This may end up being one of my last book/reading posts of the year, so it is a happy coincidence that I’ll finish up by writing about Kate Zambreno’s Heroines – a book I only recently came across (thank you Anthony) but which speaks to so much of what I’ve been thinking about in recent years – namely literature and women and women’s writing and its place in/displacement from the canon. This entire year here at Pieces was dedicated to reviewing women writers and a feminist approach to the whole literary universe.

I think my reaction to Heroines is going to take a few separate posts – I have a lot to discuss. So today is just one initial reaction. I’ll try to get the others written up before the end of the week (although my daughter’s daycare is closed now until the 7th of January – I am not unaware of the irony of this fact keeping me from writing again more quickly about this particular book).

Before I say anything else, I will say that Heroines is a Before/After book, meaning that reading it has broken my literary perspective into a “Before I read Heroines” and an “After I read Heroines.” I will not be able to look at that long line of canonized male writers in the same way ever again, nor will I be able to make the same assumptions about the women who were connected with them and women writers in general – and I want to send a huge heartfelt thank you to Zambreno for doing this. I’ve always been aware of the sad exclusion of so many wonderful and talented female writers from the canon and other generalized literary discussions, but she’s gotten me to think about why this happens in a very particular way.

In brief, Heroines is a hybrid work: part criticism, part literary biography, part personal memoir. Zambreno is interested in the “modernist wives,” women like Zelda Fitzgerald, Vivien(ne) Eliot, Jane Boyles, Elizabeth Hardwick, Sylvia Plath, and, to some extent, Virginia Woolf and a handful of others. Women who were used as muses for their famous spouses but forbidden their own artistic expression, often diagnosed as mentally unstable and eventually silenced and/or institutionalized.

Just a few words on the hybrid form of the book before I write about the content. This kind of fractured nontraditional narrative is beginning to feel more and more comfortable (and Zambreno makes a case for it as a particularly feminine form of writing – an idea which I found quite interesting), and I think that as postmodern readers we have come to enjoy it—I certainly do—and also expect it. The book as a whole feels very accessible, and yet it remains rigorously academic as well.

In her acknowledgments, Zambreno thanks her editor for supporting the idea that we should not be “erasing the self in our criticism.” It’s obviously something she thought a lot about – how to put herself into the book, how to structure the narrative while keeping herself woven through it. This, I think, is where the book will be contested. It is where she minimizes (on purpose, by invoking her own fragility) her writer’s authority, and it puts her in a vulnerable place. I am still working out my own reaction to it.

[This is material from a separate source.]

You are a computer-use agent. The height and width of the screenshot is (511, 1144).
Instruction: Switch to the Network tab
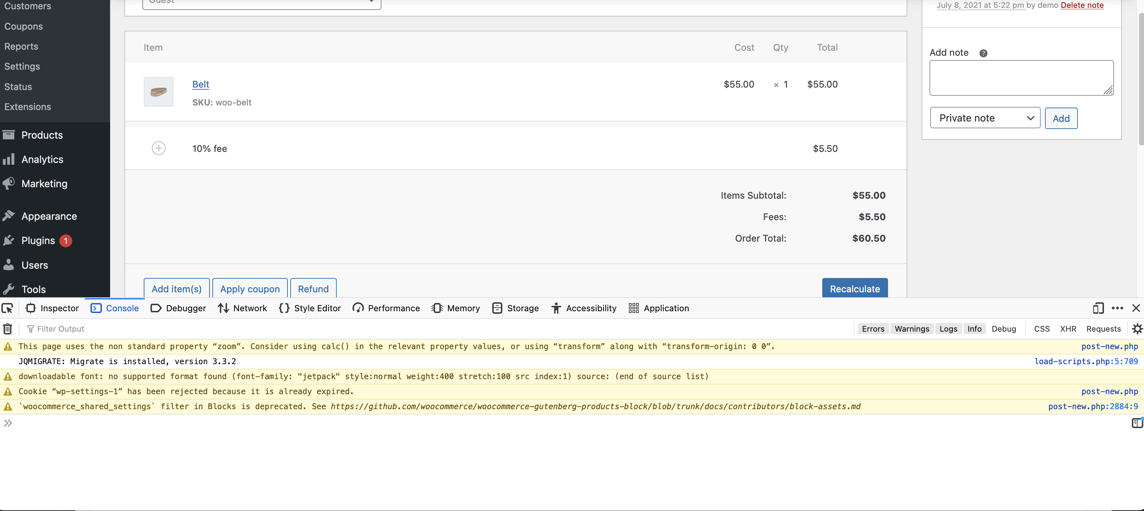(x=242, y=308)

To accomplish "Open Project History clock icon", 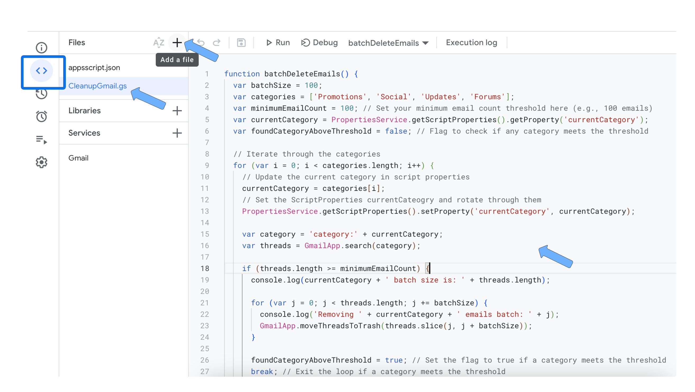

One thing I can say now, however, is that I think the book’s blog-like structure, with the reader following along as Zambreno makes all these connections and bridges, jumping from subject to subject and exploring the various writings, biographies and other disjointed textual and anecdotal evidence on the lives of her heroines and their connections to her, means that some of her overriding arguments and ultimate conclusions become hidden at the end of the book – and this is a bit of shame, because they’re brilliant.

I’m not arguing for a traditionally structured work of academic criticism, not at all, but an awareness of the risks inherent in this kind of jumping, fractured, and personalized narrative – and then somehow the ability to undercut it, to insure the reader doesn’t get lost in the mix of personal and academic, to get right away to the heart of the argument.

Which is this – and it’s undeniable and brilliant:

That a male writer’s emotional excess/singular artistic focus is glorified and lauded, it becomes his genius, his ability to embody the other, his “transcendence of the self” – while a woman experiencing/attempting the same is diagnosed and institutionalized, it becomes her madness, her inability to live in normal society, her loss of reason.

Zambreno fills the book with examples – Scott Fitzgerald actually using lawyers to keep Zelda from writing (his case is nearly the most egregious, I may never be able to read him again), Virginia Woolf’s carefully allotted writing time (by doctors and Leonard) – no more than an hour a day, Flaubert lecturing Louise Colet against excess, Robert Lowell idolizing then demonizing his women as he fell in and out of love, and more and more, example after example… the book is composed of interwoven case studies of this kind of violence/oppression and the denial of the worth of a woman’s artistic creation.

 So overall, what Zambreno puts forward is an extremely compelling idea – and a way to re-envision what have been considered “minor” works and place them back on equal footing with similar novels and poems and stories created by male writers all along. This, to me, is the greatest contribution that Heroines makes to the literary discussion.

I’ll have more to say about the book – specifically about the personal part of the narrative and about Zambreno’s romanticism of the silenced woman writer (a romanticism she acknowledges and addresses), and about the different feminist approaches to the problem of the female writer, approaches which fascinate me and provoke a lot of questions – but I’ll have to do it another day. More soon.